7. A swarm formation method for unmanned aerial vehicle (UAV) swarms using visual recognition beacons as described in claim 1, characterized in that, Includes steps, Step S100: Group multiple auxiliary drones and place them near a central drone to form a drone sub-cluster, and then group the multiple drone sub-clusters into a drone cluster. Step S200: The ground control center sends a mission plan to the central UAV; In step S300, the central UAV uses the vision system to identify the auxiliary UAV through the visual recognition beacon; In step S400, the central UAV performs formation calculation and generates control commands based on the identified position information of the auxiliary UAVs and the mission planning. In step S500, the central UAV sends the control command to the auxiliary UAV while manipulating its own flight path. In step S600, the auxiliary UAV adjusts its flight path according to the control command to achieve formation control; In step S700, if the task planning is not completed, proceed to step S300.
8. The swarm formation method for UAV swarms using visual recognition beacons according to claim 7, characterized in that, In step S300, when the central UAV identifies the auxiliary UAV, the following steps are included: Step S301: The central UAV synchronizes image frames obtained by multiple infrared cameras; Step S302: The central UAV acquires multiple consecutive image frames and calculates the background light intensity of the image frames; If the change in background light intensity is less than the threshold, proceed to step S303; otherwise, proceed to step S304. Step S303: For multiple image frames, use a differential algorithm to eliminate the background, thereby eliminating continuous background light; proceed to step S305; Step S304: Averaging of multiple image frames to improve the signal-to-noise ratio; Step S305: After detecting the light spot of the light-emitting diode, continuously track the position and brightness of the light-emitting diode. Step S306: Based on the read positions and brightness of all the light-emitting diodes, perform signal analysis to obtain their fundamental frequency and modulation frequency of flickering; Step S307: Group the light-emitting diodes from the same auxiliary drone into the same group, obtain the identity information of the auxiliary drone based on the base frequency, and identify the location point of the auxiliary drone based on the modulation frequency; Step S308: Based on the positioning point and the other light-emitting diodes in the same group, and combined with the asymmetric distribution pattern of the light-emitting diodes, calculate the six-degree-of-freedom attitude of the auxiliary UAV.

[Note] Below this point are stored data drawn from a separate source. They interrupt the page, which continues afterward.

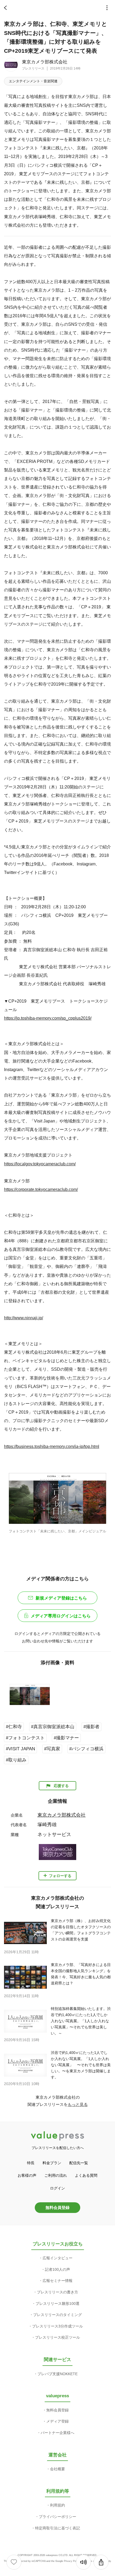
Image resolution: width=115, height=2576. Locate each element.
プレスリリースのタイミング (57, 2315)
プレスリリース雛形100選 (57, 2303)
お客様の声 (27, 2175)
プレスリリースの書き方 (57, 2292)
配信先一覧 (78, 2163)
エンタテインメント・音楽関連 (33, 81)
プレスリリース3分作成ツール (57, 2326)
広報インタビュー (57, 2258)
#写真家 (52, 1748)
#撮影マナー (66, 1737)
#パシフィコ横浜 (86, 1748)
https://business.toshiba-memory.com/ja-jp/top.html (51, 1446)
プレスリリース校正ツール (57, 2337)
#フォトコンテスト (25, 1737)
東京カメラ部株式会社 (44, 61)
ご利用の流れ (55, 2175)
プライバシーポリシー (57, 2516)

9. The swarm formation method for UAV swarms using visual recognition beacons according to claim 8, characterized in that, In step S306, for each tracked light spot, the signal of its brightness changing over time is extracted, and then a fast Fourier analysis is performed to obtain the fundamental frequency; at the same time, the amplitude envelope of the signal is analyzed in the time domain to detect its modulation mode and obtain the modulation frequency.
10. The swarm formation method for UAV swarms utilizing visual recognition beacons according to claim 8, characterized in that, In step S307, firstly, LEDs with the same fundamental frequency are selected and grouped into the same group; then, among these LEDs, unmodulated light spots are identified, which correspond to the positioning points of the auxiliary UAV; finally, the identity information of the auxiliary UAV is obtained by looking up a table based on the fundamental frequency.